====== Entries shown

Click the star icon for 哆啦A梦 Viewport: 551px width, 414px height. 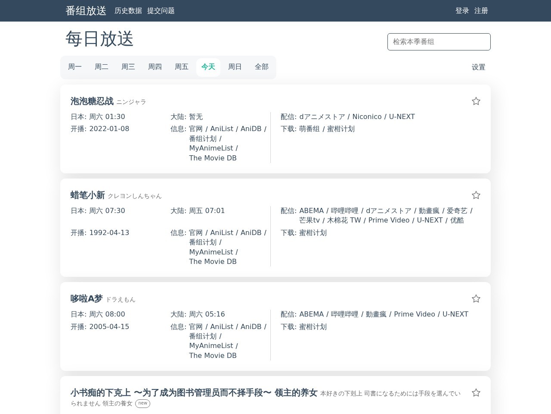click(x=476, y=298)
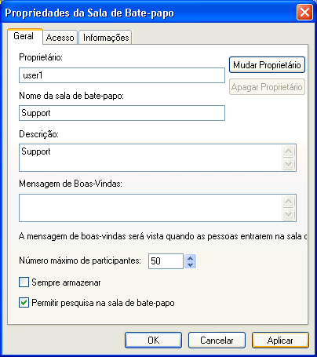
Task: Confirm changes with the OK button
Action: pyautogui.click(x=153, y=341)
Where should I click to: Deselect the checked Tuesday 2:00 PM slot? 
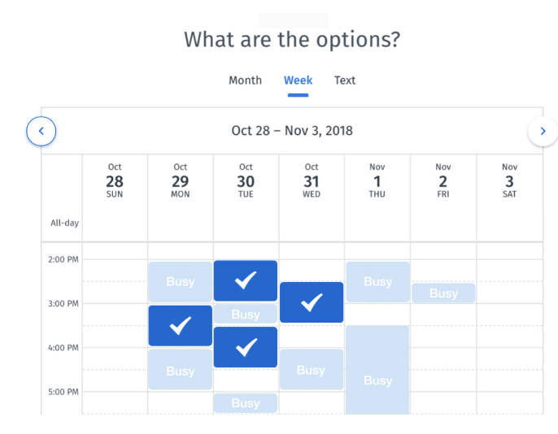click(246, 281)
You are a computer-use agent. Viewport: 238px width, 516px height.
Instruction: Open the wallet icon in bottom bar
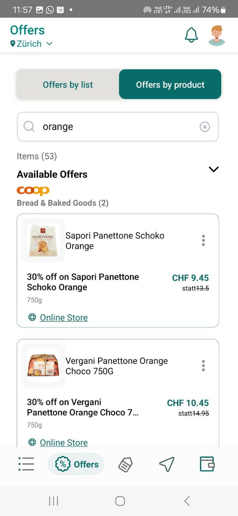pyautogui.click(x=207, y=464)
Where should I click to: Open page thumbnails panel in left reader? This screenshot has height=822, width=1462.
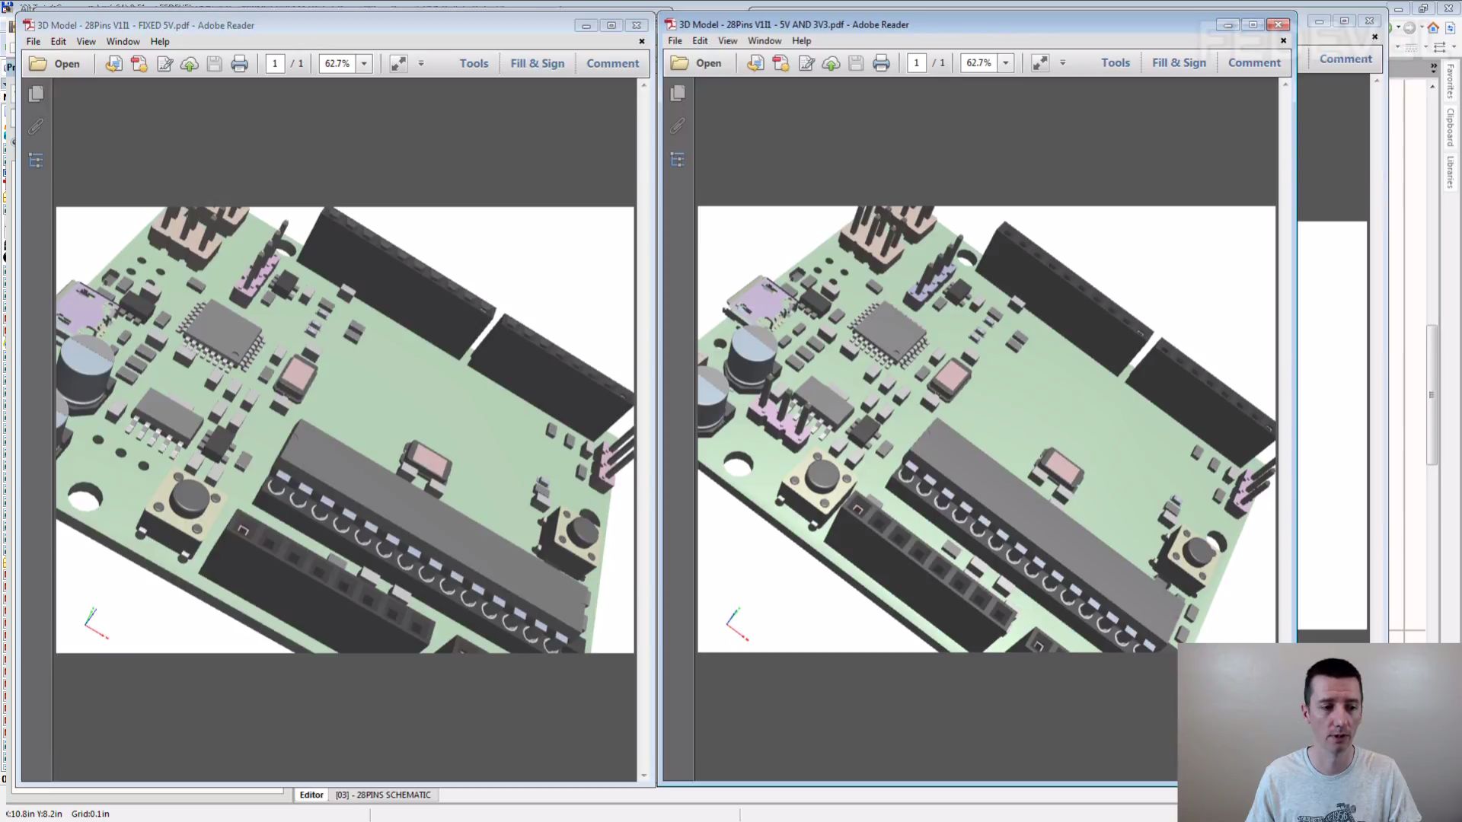coord(36,94)

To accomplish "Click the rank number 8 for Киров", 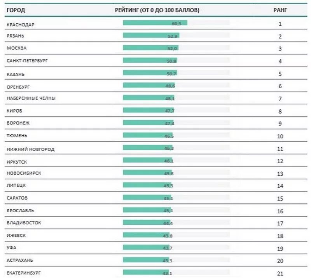I will pos(280,111).
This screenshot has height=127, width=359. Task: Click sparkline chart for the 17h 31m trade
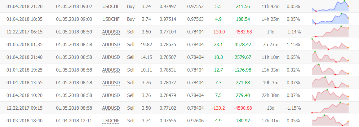coord(330,120)
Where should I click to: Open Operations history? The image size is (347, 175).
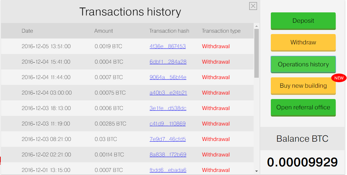pos(303,64)
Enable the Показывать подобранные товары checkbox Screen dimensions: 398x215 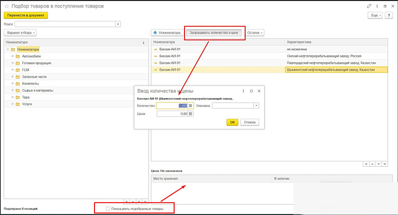click(108, 209)
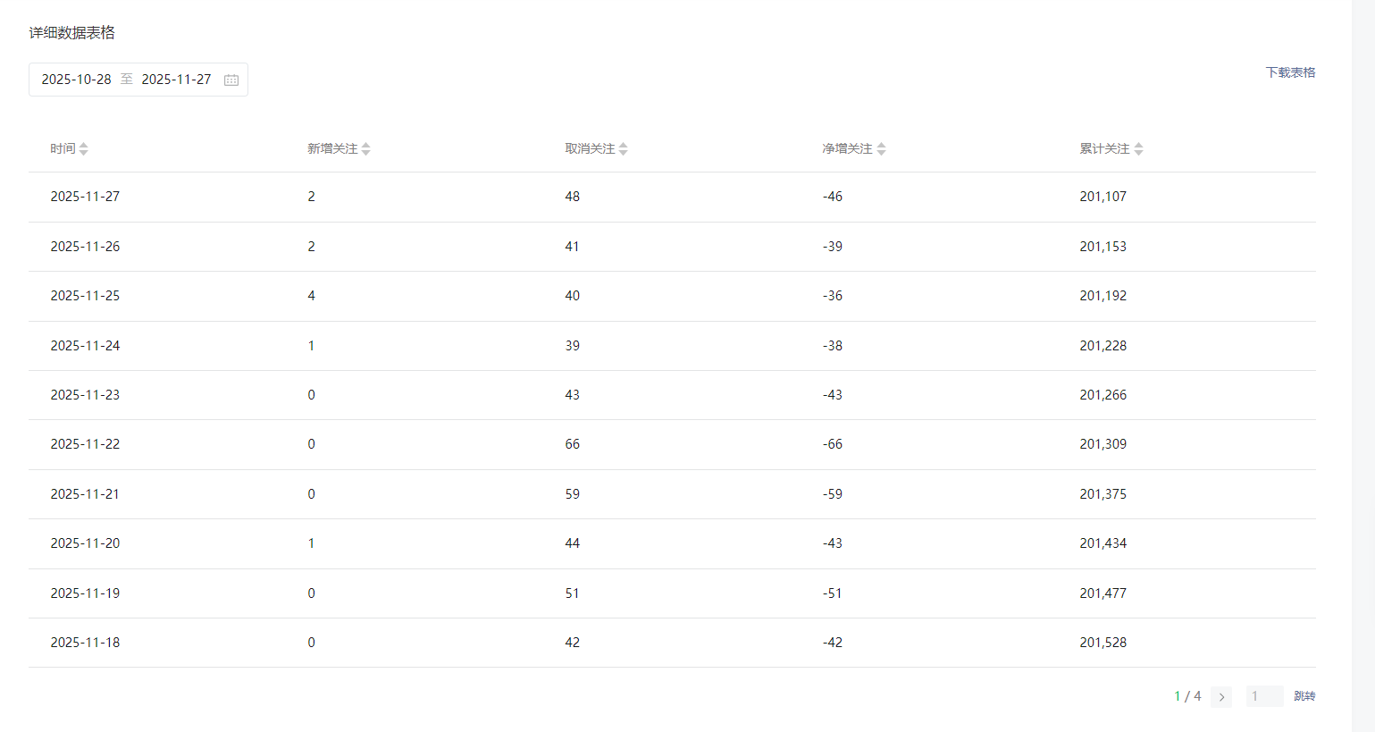
Task: Click cumulative value 201,107
Action: tap(1103, 197)
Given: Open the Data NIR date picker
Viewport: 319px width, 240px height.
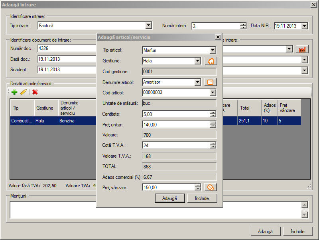Looking at the screenshot, I should pos(305,26).
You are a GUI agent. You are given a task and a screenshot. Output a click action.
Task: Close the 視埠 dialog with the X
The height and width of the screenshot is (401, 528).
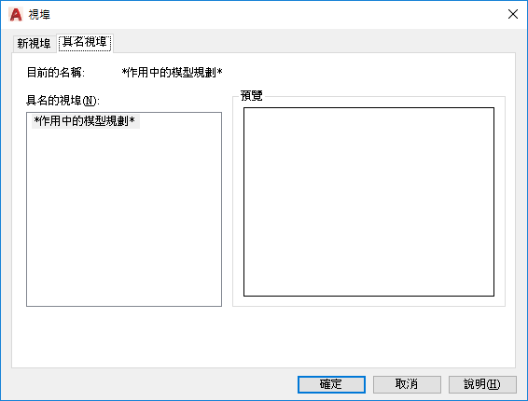[513, 14]
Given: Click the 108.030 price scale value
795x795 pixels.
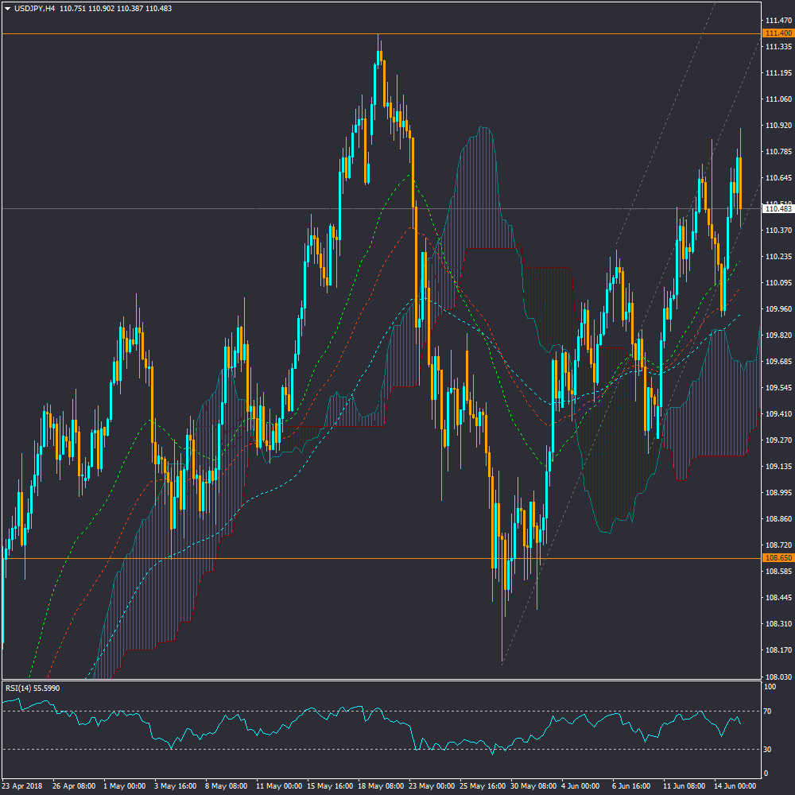Looking at the screenshot, I should [777, 677].
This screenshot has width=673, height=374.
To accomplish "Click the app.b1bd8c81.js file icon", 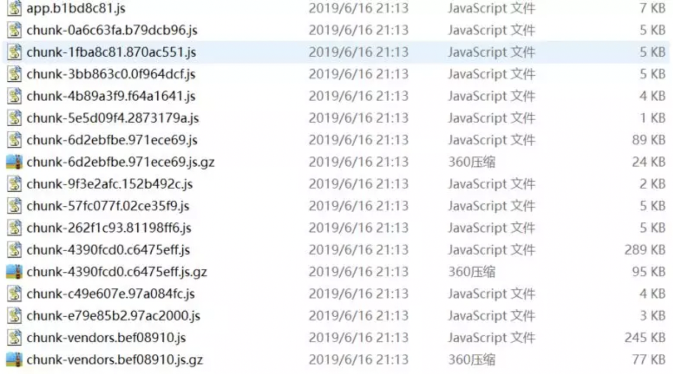I will (14, 8).
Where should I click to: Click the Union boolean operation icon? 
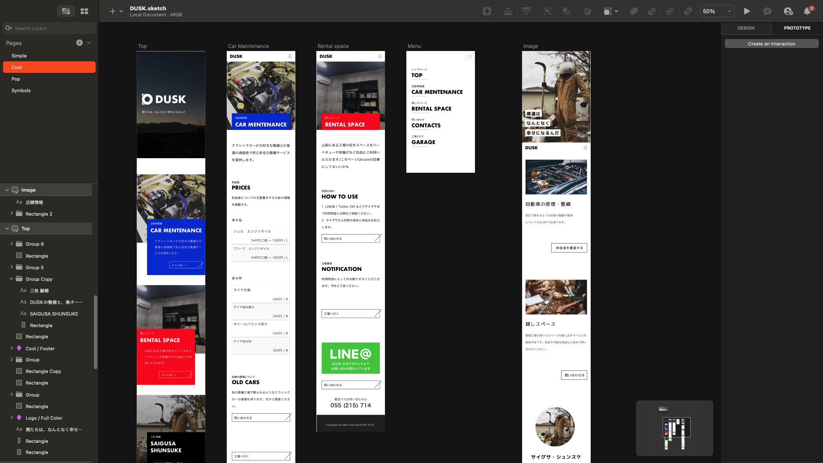click(634, 12)
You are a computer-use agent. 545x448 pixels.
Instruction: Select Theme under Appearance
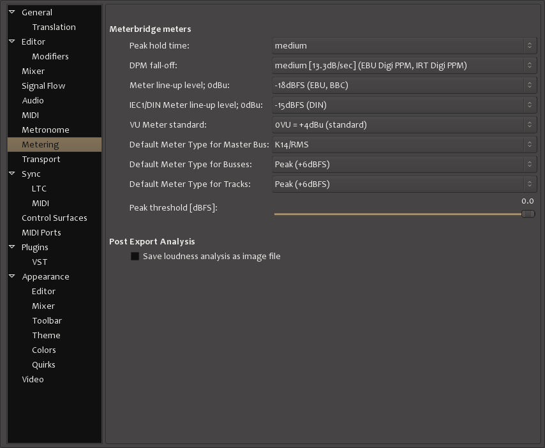[x=46, y=335]
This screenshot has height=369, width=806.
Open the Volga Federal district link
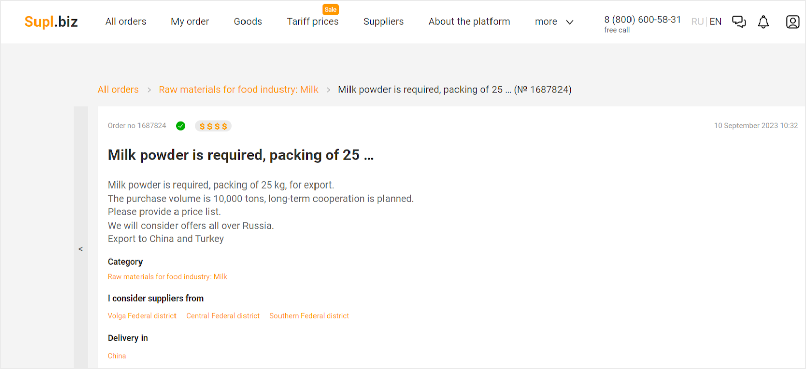142,316
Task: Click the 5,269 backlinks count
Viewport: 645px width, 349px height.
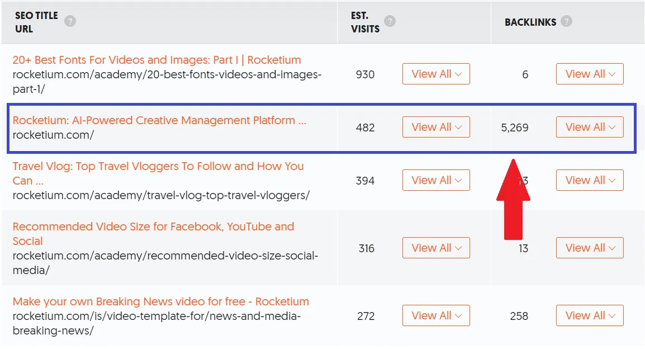Action: point(515,128)
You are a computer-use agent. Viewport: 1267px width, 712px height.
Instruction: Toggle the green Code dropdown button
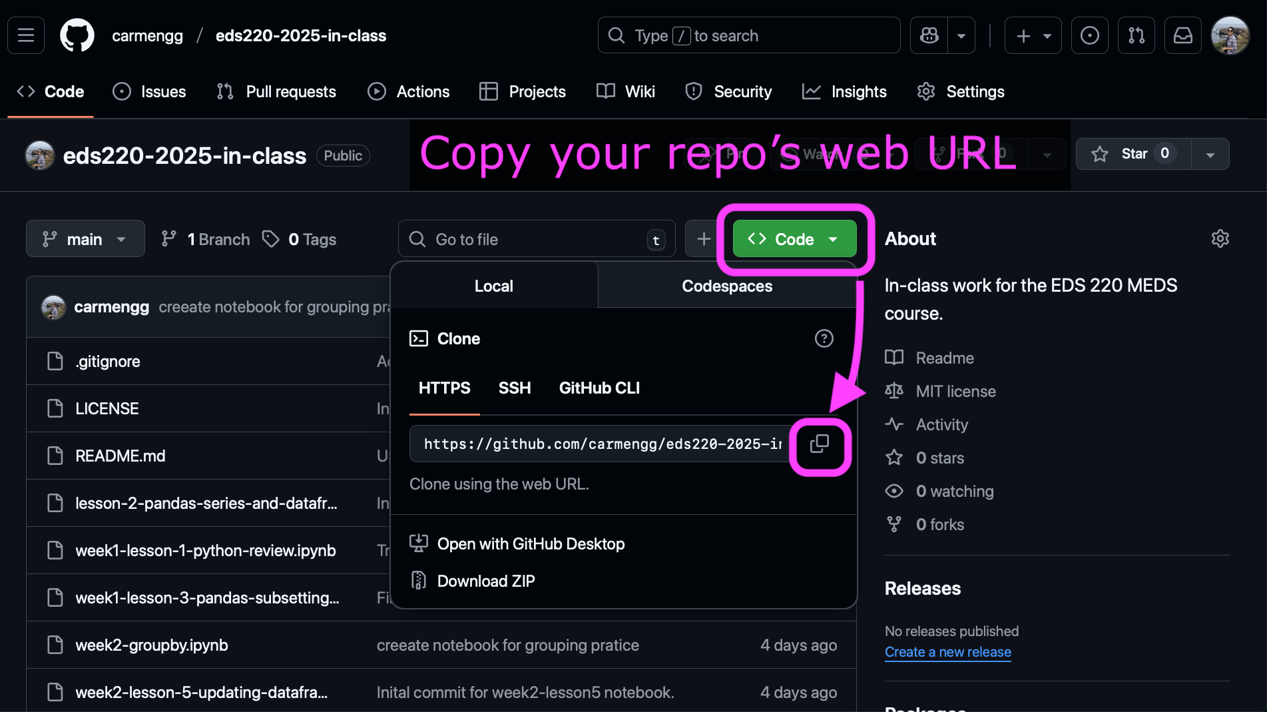(794, 239)
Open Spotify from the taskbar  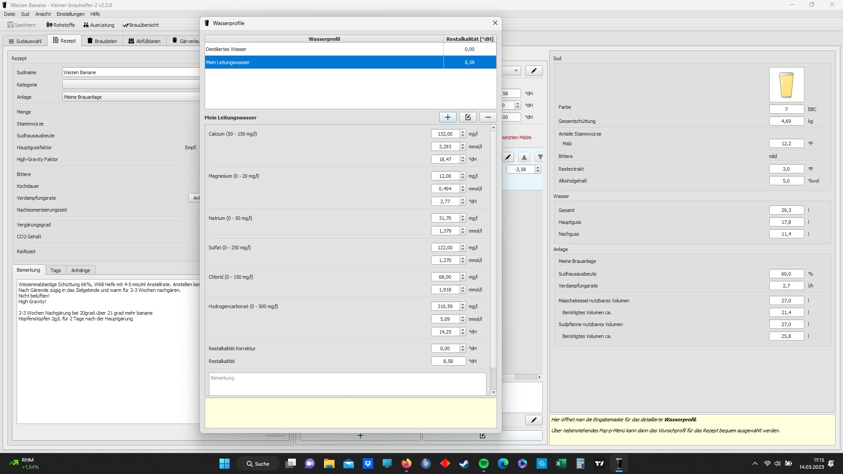(483, 463)
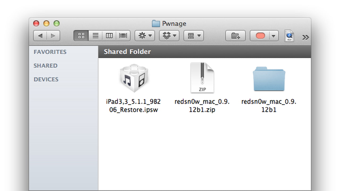Show hidden toolbar items via chevrons
The image size is (340, 191).
tap(305, 37)
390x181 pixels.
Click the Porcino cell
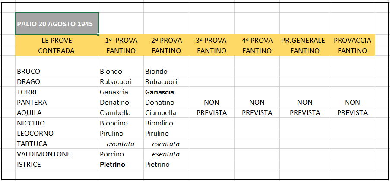click(121, 154)
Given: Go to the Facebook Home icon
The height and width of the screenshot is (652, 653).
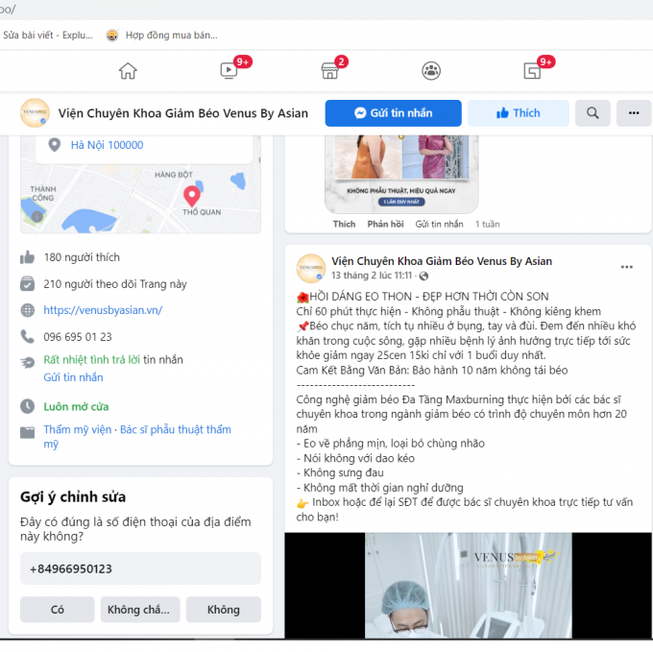Looking at the screenshot, I should [128, 71].
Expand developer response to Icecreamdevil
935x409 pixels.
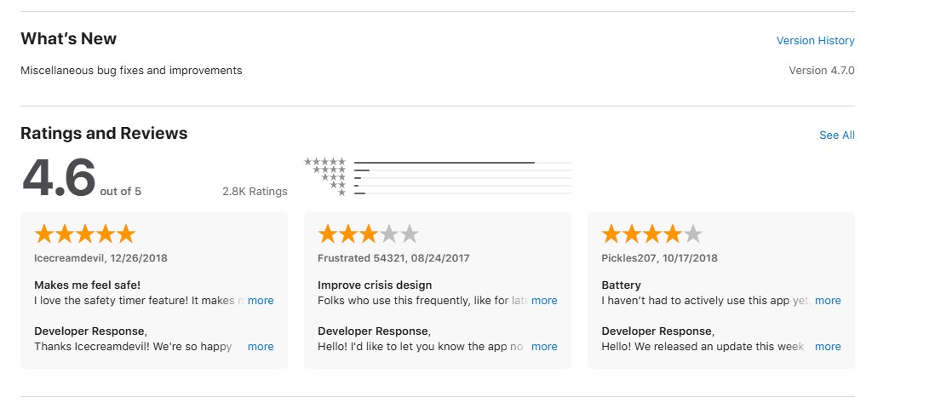[261, 347]
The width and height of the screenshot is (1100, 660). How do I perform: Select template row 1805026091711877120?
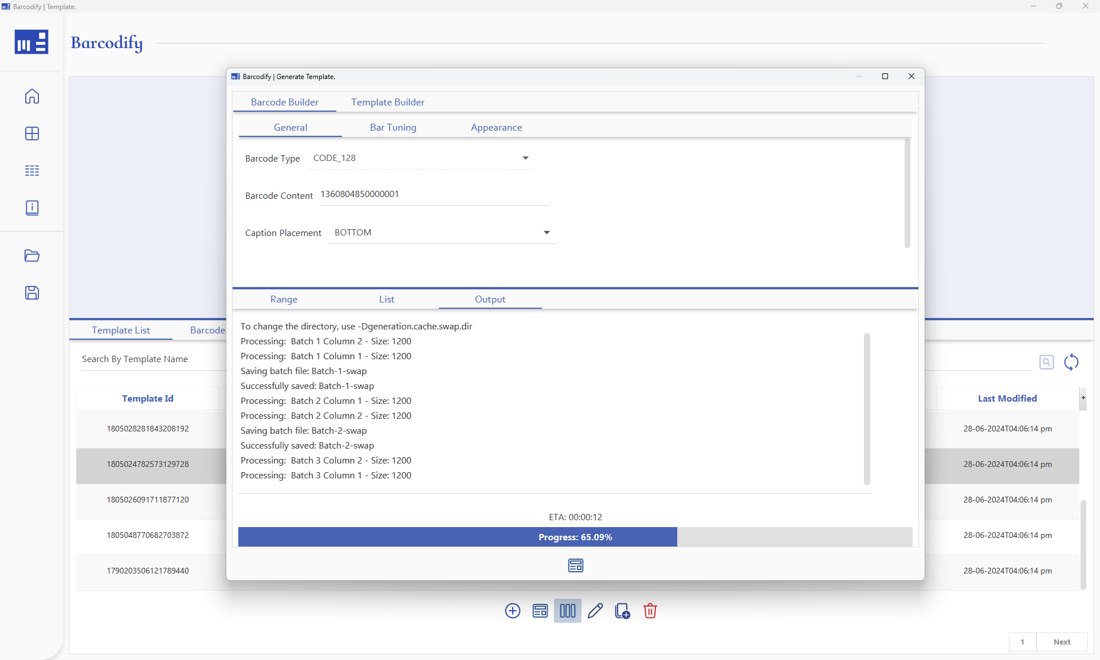[x=148, y=500]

============

__Written exercise__:
Starting at the line that has "The width and" and going through the last of the items above, write those lines again with "screenshot" swapped for "image" and nothing else changed. Leave the pictures out.

__Answer__:
The width and height of the image is (1100, 660). How do I perform: Select template row 1805026091711877120?
[x=148, y=500]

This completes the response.